Data Pipeline Architecture for AI

FlowRidge

AITE-SAT: AI Solutions Architect Expert — Body of Knowledge Article 15 of 35

The model does not own the AI system’s risk; the data does. A perfectly-configured model on an unverified corpus produces answers the organization cannot defend. A well-governed corpus on a mid-tier model produces answers the organization can stand behind. This relationship is counter-intuitive to teams that arrive at AI from a machine-learning training tradition, where the model is the artifact of craft and the data is an input. In the enterprise RAG era, the architectural priorities reverse. The retrieval corpus is the knowledge the model will speak from, the governance over that corpus is the architect’s most consequential work, and every gap in that governance becomes an incident waiting to happen.

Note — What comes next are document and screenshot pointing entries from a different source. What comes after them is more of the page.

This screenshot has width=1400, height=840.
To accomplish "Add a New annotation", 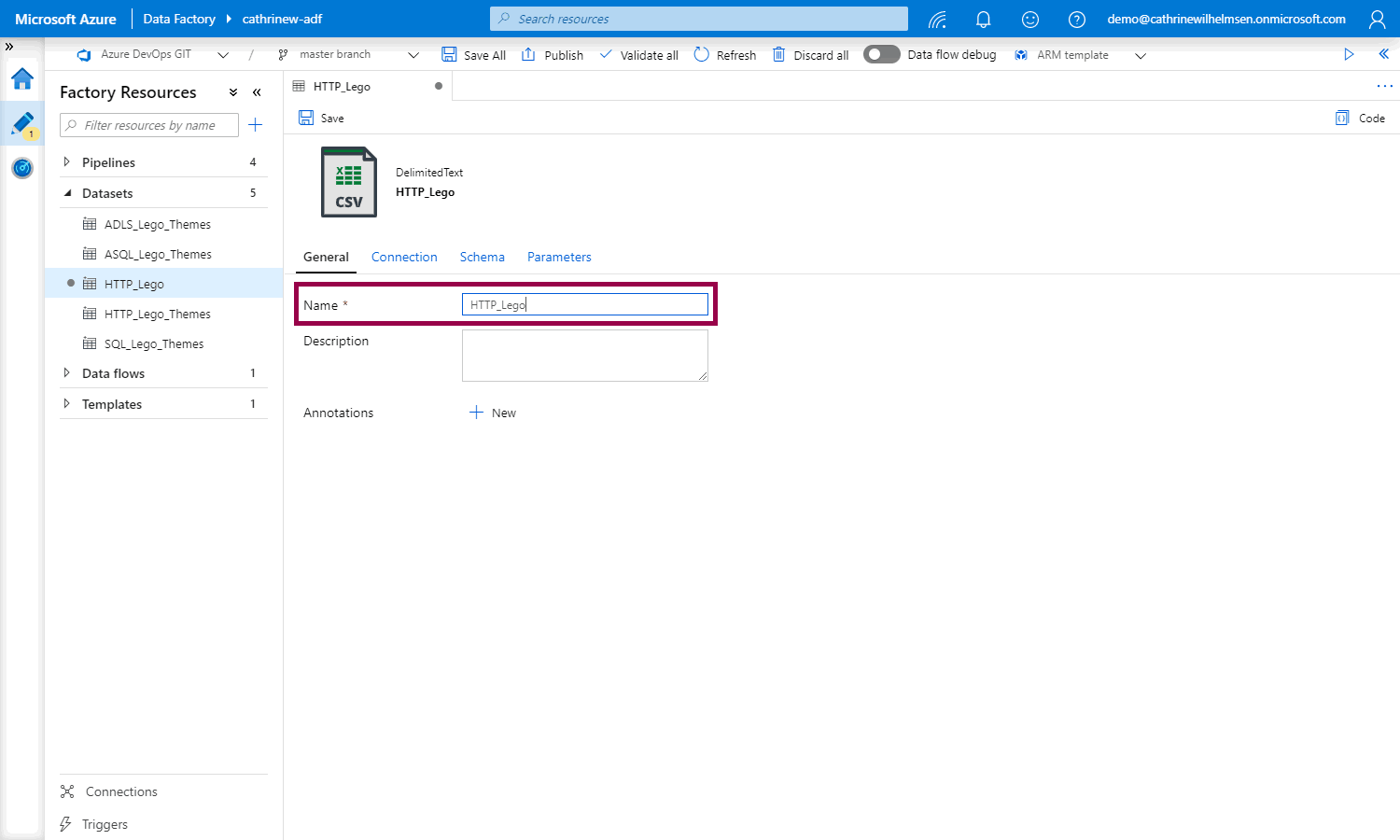I will pyautogui.click(x=493, y=413).
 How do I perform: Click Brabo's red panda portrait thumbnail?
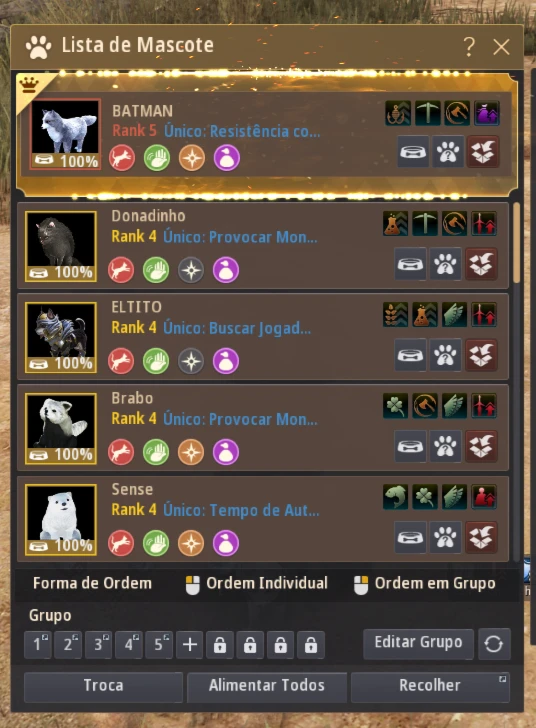pyautogui.click(x=61, y=428)
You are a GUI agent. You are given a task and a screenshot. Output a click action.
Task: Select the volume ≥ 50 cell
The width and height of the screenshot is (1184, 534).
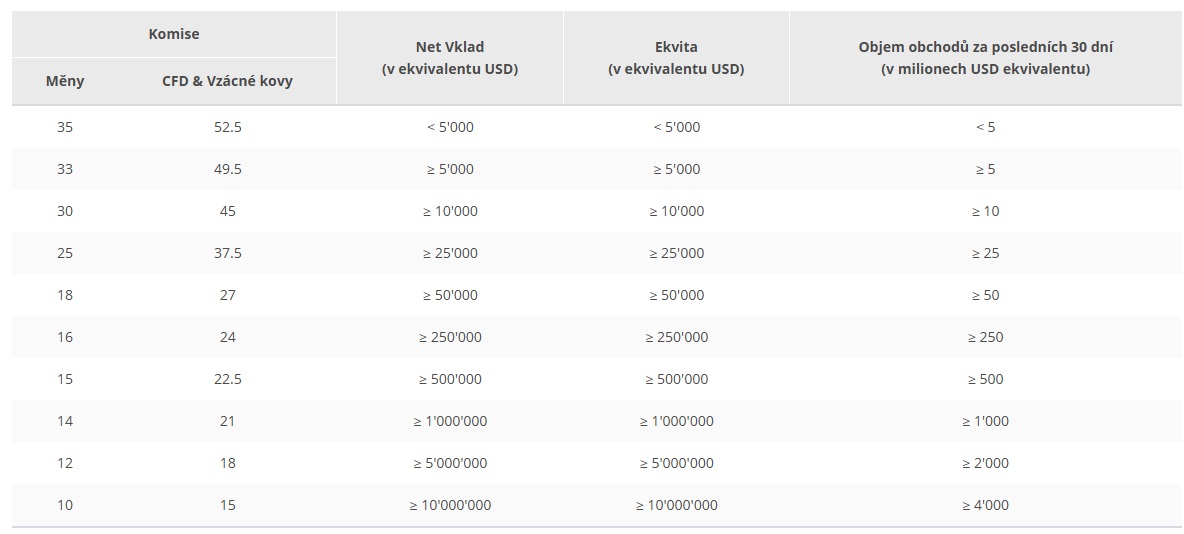[985, 295]
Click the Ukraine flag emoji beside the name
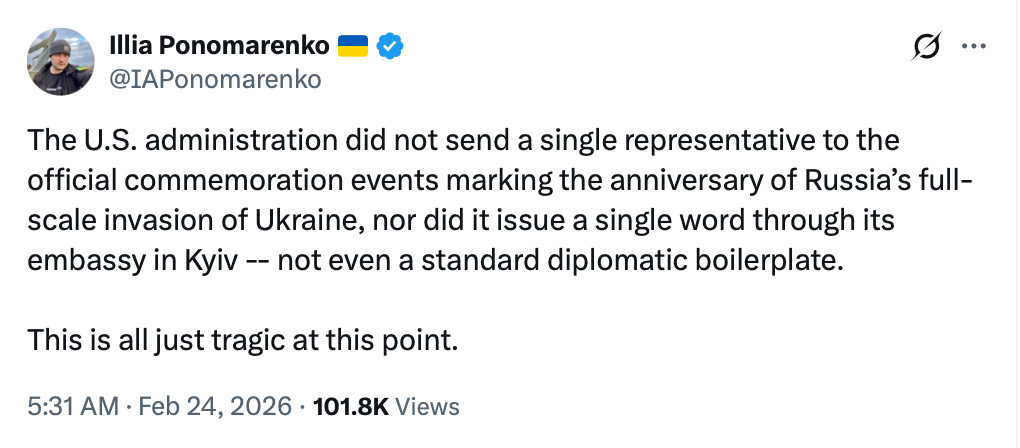1020x448 pixels. (x=354, y=45)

Article 15 walks the AITE-SAT learner through the data pipeline from raw source to production retrieval index, naming the six stages and the controls that belong at each.

The six pipeline stages

Stage 1 — Source identification and licensing

The pipeline begins before any byte of data is processed. The architect identifies every source that will contribute to the retrieval corpus — internal document stores, ticketing systems, wikis, CRM records, email archives, product catalogs, publicly available content, licensed third-party data — and confirms the licensing posture of each. Content licensed for one use may not be licensed for AI training or retrieval; content scraped from the public web carries its own legal and reputational risks. The output of Stage 1 is a source register that names each source, its licensing basis, its sensitivity classification, and its intended use in the corpus.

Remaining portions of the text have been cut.